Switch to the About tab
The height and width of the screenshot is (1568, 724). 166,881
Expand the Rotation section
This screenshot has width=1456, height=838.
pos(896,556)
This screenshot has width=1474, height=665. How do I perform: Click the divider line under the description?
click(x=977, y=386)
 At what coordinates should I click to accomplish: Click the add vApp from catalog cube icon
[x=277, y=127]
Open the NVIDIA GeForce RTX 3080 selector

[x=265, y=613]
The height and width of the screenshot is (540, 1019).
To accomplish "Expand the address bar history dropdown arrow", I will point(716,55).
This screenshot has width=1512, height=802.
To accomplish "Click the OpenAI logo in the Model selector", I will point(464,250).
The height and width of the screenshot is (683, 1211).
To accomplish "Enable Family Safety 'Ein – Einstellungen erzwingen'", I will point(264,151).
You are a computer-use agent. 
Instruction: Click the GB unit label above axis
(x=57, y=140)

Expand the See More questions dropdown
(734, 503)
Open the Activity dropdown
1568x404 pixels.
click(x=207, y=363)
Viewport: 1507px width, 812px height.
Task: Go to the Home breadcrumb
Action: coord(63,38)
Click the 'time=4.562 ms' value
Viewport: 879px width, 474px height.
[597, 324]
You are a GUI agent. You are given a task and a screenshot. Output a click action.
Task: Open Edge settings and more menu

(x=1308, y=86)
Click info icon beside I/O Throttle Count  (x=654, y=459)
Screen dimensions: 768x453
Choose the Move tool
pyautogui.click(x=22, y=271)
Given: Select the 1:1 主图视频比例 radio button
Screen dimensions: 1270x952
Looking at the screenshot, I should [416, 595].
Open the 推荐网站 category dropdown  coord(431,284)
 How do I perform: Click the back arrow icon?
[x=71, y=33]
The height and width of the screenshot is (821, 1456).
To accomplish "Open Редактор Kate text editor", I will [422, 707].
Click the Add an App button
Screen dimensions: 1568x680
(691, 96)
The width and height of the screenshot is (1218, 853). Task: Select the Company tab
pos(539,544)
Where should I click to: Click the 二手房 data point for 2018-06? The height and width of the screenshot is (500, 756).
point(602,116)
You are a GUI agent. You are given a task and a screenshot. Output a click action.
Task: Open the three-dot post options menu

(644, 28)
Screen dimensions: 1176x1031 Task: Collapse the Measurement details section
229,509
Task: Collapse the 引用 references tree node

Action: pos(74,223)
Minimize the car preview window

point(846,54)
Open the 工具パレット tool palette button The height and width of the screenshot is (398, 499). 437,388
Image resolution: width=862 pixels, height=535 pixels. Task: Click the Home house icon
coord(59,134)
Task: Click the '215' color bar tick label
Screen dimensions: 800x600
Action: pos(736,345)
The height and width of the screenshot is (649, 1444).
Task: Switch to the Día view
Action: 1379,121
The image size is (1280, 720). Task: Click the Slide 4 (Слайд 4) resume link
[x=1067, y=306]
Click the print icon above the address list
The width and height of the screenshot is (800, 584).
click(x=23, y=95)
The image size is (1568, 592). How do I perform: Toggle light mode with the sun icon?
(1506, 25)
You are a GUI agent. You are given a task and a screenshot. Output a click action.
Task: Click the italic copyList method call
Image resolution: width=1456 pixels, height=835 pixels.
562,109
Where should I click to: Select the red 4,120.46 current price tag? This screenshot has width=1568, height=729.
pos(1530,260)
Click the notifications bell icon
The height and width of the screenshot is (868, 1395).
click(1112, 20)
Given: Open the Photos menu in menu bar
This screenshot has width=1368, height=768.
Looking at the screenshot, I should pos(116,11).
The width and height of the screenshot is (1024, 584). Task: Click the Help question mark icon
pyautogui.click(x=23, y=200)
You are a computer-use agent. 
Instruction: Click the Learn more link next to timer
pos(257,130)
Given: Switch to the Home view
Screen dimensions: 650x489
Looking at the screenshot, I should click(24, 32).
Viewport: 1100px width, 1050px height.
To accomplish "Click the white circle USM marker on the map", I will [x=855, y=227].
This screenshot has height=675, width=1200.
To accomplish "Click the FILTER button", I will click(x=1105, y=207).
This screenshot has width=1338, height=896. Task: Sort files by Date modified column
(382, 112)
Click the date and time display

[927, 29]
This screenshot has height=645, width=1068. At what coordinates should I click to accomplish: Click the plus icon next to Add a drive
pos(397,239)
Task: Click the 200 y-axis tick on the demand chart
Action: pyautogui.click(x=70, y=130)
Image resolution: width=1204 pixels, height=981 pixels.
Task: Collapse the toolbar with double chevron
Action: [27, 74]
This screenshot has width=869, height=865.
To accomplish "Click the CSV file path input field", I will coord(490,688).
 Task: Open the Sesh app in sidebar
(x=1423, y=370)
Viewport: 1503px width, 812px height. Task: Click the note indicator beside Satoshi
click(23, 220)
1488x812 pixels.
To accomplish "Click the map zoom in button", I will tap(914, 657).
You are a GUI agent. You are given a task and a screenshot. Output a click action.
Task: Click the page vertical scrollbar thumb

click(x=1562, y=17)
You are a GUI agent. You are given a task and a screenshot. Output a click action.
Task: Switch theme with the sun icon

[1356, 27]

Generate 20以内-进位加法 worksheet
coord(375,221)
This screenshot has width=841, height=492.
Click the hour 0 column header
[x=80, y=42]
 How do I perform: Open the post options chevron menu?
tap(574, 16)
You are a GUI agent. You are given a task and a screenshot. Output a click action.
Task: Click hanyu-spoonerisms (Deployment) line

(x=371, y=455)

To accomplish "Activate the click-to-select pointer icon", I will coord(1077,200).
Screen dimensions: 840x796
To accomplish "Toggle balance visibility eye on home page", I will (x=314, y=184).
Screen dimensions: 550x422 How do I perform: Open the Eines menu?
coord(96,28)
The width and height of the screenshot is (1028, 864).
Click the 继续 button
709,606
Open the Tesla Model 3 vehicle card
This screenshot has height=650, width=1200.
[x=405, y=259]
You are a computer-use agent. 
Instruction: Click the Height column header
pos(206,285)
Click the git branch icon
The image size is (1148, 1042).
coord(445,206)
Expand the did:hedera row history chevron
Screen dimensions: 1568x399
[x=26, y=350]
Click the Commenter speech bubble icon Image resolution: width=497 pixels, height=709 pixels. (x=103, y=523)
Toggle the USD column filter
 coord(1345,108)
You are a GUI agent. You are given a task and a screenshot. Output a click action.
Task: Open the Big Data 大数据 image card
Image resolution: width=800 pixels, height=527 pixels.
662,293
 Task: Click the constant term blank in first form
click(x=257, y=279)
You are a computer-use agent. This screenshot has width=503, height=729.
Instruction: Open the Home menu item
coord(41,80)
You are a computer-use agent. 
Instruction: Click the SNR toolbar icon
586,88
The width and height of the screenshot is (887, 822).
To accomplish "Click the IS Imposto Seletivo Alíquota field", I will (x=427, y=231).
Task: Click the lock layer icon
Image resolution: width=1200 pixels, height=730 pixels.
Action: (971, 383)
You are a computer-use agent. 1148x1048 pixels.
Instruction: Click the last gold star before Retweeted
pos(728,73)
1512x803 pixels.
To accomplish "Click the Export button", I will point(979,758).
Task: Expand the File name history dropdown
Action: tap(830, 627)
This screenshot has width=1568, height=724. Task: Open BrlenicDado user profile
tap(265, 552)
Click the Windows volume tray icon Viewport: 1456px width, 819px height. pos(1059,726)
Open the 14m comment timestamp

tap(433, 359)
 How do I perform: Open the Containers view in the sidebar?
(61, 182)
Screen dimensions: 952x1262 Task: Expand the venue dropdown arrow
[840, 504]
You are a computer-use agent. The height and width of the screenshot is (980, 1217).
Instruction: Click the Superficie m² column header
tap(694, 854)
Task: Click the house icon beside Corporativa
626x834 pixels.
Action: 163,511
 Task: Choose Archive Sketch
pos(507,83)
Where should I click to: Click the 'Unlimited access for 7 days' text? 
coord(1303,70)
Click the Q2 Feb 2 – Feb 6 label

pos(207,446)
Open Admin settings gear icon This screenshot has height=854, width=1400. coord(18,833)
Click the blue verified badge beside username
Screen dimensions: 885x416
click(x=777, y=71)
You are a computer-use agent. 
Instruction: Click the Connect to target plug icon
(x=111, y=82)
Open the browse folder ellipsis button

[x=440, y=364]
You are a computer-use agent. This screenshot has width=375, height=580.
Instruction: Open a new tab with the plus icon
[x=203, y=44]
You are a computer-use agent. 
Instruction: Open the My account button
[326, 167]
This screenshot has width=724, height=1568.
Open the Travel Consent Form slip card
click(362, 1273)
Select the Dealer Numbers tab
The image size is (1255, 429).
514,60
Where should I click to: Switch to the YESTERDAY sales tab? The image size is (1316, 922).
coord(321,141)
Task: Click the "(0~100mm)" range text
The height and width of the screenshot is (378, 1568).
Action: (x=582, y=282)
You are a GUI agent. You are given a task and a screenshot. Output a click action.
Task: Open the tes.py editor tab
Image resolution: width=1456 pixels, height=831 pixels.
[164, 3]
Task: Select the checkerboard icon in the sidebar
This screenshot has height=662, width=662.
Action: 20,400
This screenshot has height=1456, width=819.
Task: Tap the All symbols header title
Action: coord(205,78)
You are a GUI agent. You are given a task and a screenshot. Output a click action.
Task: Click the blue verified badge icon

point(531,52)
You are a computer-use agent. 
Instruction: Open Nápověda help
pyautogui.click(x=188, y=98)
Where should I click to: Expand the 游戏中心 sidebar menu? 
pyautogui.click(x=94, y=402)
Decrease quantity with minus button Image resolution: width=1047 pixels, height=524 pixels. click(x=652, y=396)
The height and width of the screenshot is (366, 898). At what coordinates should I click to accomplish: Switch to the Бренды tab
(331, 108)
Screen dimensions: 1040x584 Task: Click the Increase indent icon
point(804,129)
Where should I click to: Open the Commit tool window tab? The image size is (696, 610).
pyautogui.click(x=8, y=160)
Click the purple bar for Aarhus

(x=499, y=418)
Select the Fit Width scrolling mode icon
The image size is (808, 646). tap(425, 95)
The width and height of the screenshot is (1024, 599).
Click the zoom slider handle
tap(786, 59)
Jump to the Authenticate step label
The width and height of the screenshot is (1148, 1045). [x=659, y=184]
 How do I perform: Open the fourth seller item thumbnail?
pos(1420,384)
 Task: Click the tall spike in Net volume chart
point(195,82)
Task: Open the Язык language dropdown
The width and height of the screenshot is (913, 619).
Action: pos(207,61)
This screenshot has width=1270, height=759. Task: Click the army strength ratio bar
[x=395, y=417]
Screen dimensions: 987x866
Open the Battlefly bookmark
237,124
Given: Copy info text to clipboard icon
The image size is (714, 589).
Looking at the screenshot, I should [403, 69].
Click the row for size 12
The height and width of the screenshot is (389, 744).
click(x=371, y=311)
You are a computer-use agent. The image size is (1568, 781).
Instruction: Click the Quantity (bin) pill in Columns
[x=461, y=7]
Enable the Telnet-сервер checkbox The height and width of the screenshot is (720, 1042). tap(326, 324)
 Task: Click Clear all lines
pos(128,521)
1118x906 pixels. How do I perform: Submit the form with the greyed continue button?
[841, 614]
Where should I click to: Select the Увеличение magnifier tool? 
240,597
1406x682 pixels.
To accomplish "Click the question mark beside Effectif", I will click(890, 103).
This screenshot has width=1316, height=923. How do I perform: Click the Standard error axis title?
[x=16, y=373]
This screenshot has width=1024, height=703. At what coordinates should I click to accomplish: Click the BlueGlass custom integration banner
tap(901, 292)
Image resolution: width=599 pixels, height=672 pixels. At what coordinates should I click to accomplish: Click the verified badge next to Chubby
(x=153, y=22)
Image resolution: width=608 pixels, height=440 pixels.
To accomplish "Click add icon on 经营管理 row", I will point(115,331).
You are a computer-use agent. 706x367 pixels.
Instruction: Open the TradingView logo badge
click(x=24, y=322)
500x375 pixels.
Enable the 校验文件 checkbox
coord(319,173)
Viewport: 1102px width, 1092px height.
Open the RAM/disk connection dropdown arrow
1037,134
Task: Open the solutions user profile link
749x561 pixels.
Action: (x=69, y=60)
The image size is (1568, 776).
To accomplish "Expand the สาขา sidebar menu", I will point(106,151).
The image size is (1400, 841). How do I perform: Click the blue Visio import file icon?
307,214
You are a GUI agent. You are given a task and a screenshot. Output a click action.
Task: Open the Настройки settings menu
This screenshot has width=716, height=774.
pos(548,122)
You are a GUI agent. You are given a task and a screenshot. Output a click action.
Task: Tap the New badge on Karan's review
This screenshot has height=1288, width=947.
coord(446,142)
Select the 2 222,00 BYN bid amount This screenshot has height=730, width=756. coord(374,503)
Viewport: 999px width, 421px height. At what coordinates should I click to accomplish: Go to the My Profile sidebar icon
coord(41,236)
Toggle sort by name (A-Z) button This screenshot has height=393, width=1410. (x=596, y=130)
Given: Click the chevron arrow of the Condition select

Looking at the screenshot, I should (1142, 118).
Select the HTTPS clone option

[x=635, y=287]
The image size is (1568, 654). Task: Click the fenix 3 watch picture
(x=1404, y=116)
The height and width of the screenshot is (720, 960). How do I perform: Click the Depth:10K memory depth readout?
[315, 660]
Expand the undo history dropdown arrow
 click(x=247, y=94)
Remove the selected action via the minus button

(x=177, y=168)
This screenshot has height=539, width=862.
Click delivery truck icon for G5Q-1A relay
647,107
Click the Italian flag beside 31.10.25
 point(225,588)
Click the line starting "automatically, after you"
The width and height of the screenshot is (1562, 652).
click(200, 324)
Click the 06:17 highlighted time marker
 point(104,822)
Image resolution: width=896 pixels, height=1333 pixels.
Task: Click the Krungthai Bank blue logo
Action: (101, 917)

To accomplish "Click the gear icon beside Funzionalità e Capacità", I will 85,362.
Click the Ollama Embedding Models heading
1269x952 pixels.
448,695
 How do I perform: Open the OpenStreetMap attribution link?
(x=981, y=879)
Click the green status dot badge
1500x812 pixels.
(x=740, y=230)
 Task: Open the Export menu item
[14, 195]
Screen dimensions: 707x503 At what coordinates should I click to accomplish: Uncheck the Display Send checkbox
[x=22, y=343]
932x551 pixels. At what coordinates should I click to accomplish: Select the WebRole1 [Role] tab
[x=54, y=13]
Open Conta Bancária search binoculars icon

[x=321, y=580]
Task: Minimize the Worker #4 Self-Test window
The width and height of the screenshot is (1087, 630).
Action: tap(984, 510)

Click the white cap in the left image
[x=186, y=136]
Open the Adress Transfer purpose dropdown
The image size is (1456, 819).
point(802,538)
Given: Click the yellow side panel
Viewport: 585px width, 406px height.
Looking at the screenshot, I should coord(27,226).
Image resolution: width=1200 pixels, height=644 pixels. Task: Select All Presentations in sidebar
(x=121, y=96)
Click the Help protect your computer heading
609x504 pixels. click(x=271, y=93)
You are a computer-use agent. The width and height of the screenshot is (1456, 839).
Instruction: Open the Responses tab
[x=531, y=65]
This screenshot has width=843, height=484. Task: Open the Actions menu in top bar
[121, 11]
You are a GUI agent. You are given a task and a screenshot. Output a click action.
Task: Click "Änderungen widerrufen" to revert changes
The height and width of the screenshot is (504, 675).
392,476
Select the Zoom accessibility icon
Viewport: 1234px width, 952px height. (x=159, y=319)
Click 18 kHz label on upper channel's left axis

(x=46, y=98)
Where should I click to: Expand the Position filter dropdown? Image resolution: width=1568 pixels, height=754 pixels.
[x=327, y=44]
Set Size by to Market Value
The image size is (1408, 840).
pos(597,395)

What this task involves: Rescale the data between the line containing "Open Admin settings" and the line containing "[x=203, y=44]", inclusive: reproduce every line, requests included, with each coordinate in the answers multiplied by 0.9 and rounded to the nearest whole number, halves rounded up. Leave the requests and their numbers as they are.

Full response:
Open Admin settings gear icon This screenshot has height=854, width=1400. coord(16,750)
Click the blue verified badge beside username
Screen dimensions: 885x416
click(x=699, y=64)
You are a computer-use agent. 
Instruction: Click the Connect to target plug icon
(x=100, y=74)
Open the browse folder ellipsis button

[x=396, y=328]
You are a computer-use agent. This screenshot has width=375, height=580.
Instruction: Open a new tab with the plus icon
[x=183, y=40]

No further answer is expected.